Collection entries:

= Beginning of Section =

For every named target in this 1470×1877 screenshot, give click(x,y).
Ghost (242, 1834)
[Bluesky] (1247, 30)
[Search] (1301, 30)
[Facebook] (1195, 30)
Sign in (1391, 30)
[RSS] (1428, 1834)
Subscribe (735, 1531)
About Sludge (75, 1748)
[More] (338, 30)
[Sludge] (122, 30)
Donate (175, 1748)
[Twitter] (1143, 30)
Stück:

= End of Section =

■ **What you are asked to do**
The response must consist of all the data, reproduced without alteration.

■ **Finished exercise**
For every named target in this 1470×1877 screenshot, give click(x,y).
Ghost (242, 1834)
[Bluesky] (1247, 30)
[Search] (1301, 30)
[Facebook] (1195, 30)
Sign in (1391, 30)
[RSS] (1428, 1834)
Subscribe (735, 1531)
About Sludge (75, 1748)
[More] (338, 30)
[Sludge] (122, 30)
Donate (175, 1748)
[Twitter] (1143, 30)
Stück:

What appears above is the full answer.